» **WHAT YOU SHOULD DO**
What you return must match the listing word for word.

-----

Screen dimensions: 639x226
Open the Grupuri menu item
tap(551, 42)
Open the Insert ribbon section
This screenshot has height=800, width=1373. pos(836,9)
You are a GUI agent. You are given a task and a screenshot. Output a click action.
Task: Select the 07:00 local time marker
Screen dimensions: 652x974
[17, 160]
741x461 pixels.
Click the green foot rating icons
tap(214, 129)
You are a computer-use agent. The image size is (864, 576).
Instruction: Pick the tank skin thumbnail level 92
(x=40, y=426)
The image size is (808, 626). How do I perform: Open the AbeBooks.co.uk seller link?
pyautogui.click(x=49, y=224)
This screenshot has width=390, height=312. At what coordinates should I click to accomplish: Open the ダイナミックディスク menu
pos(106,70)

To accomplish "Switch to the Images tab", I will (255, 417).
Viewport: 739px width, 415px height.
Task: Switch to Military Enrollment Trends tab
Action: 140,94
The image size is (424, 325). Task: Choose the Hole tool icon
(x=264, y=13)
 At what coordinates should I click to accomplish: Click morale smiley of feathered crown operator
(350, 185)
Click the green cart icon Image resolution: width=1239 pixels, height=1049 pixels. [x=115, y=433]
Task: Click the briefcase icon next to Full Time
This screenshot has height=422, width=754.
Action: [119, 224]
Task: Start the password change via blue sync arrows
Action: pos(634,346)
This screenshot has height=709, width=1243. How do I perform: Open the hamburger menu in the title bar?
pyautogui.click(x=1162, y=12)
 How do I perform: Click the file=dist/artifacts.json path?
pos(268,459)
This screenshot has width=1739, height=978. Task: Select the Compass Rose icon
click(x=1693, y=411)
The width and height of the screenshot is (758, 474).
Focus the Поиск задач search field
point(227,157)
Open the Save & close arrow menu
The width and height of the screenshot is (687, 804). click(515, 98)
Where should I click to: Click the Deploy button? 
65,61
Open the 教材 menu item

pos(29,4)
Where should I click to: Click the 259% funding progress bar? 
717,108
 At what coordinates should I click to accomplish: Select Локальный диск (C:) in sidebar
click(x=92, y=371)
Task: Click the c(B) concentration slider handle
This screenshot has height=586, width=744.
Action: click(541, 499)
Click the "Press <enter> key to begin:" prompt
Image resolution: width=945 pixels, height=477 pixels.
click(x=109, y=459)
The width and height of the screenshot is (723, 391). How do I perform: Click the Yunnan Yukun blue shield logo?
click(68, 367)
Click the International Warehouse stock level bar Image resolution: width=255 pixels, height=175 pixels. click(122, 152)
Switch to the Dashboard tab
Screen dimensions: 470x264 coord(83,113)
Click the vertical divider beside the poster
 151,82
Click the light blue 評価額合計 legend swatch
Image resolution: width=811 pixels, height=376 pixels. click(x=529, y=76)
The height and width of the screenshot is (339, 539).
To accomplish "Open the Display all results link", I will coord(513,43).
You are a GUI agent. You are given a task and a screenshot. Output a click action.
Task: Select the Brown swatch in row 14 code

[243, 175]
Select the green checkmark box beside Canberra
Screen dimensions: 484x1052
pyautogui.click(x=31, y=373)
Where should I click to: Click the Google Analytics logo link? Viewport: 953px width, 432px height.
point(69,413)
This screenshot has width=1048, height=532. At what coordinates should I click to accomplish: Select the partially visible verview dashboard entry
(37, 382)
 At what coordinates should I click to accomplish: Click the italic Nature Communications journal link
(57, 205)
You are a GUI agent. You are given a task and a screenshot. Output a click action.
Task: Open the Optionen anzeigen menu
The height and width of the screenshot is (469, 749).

-----

» **RESPONSE**
Screen dimensions: 639x226
Open the Grupuri menu item
tap(551, 42)
Open the Insert ribbon section
This screenshot has height=800, width=1373. pos(836,9)
You are a GUI agent. You are given a task and a screenshot. Output a click action.
Task: Select the 07:00 local time marker
Screen dimensions: 652x974
[17, 160]
741x461 pixels.
Click the green foot rating icons
tap(214, 129)
You are a computer-use agent. The image size is (864, 576).
Instruction: Pick the tank skin thumbnail level 92
(x=40, y=426)
The image size is (808, 626). How do I perform: Open the AbeBooks.co.uk seller link?
pyautogui.click(x=49, y=224)
This screenshot has width=390, height=312. At what coordinates should I click to accomplish: Open the ダイナミックディスク menu
pos(106,70)

To accomplish "Switch to the Images tab", I will (255, 417).
Viewport: 739px width, 415px height.
Task: Switch to Military Enrollment Trends tab
Action: 140,94
The image size is (424, 325). Task: Choose the Hole tool icon
(x=264, y=13)
 At what coordinates should I click to accomplish: Click morale smiley of feathered crown operator
(350, 185)
Click the green cart icon Image resolution: width=1239 pixels, height=1049 pixels. [x=115, y=433]
Task: Click the briefcase icon next to Full Time
This screenshot has height=422, width=754.
Action: [119, 224]
Task: Start the password change via blue sync arrows
Action: pos(634,346)
This screenshot has height=709, width=1243. How do I perform: Open the hamburger menu in the title bar?
pyautogui.click(x=1162, y=12)
 How do I perform: Click the file=dist/artifacts.json path?
pos(268,459)
This screenshot has width=1739, height=978. Task: Select the Compass Rose icon
click(x=1693, y=411)
The width and height of the screenshot is (758, 474).
Focus the Поиск задач search field
point(227,157)
Open the Save & close arrow menu
The width and height of the screenshot is (687, 804). click(515, 98)
Where should I click to: Click the Deploy button? 
65,61
Open the 教材 menu item

pos(29,4)
Where should I click to: Click the 259% funding progress bar? 
717,108
 At what coordinates should I click to accomplish: Select Локальный диск (C:) in sidebar
click(x=92, y=371)
Task: Click the c(B) concentration slider handle
This screenshot has height=586, width=744.
Action: click(541, 499)
Click the "Press <enter> key to begin:" prompt
Image resolution: width=945 pixels, height=477 pixels.
click(x=109, y=459)
The width and height of the screenshot is (723, 391). How do I perform: Click the Yunnan Yukun blue shield logo?
click(68, 367)
Click the International Warehouse stock level bar Image resolution: width=255 pixels, height=175 pixels. click(122, 152)
Switch to the Dashboard tab
Screen dimensions: 470x264 coord(83,113)
Click the vertical divider beside the poster
 151,82
Click the light blue 評価額合計 legend swatch
Image resolution: width=811 pixels, height=376 pixels. click(x=529, y=76)
The height and width of the screenshot is (339, 539).
To accomplish "Open the Display all results link", I will coord(513,43).
You are a GUI agent. You are given a task and a screenshot. Output a click action.
Task: Select the Brown swatch in row 14 code

[243, 175]
Select the green checkmark box beside Canberra
Screen dimensions: 484x1052
pyautogui.click(x=31, y=373)
Where should I click to: Click the Google Analytics logo link? Viewport: 953px width, 432px height.
point(69,413)
This screenshot has width=1048, height=532. At what coordinates should I click to accomplish: Select the partially visible verview dashboard entry
(37, 382)
 At what coordinates should I click to accomplish: Click the italic Nature Communications journal link
(57, 205)
You are a GUI agent. You are given a task and a screenshot. Output a click action.
Task: Open the Optionen anzeigen menu
The height and width of the screenshot is (469, 749).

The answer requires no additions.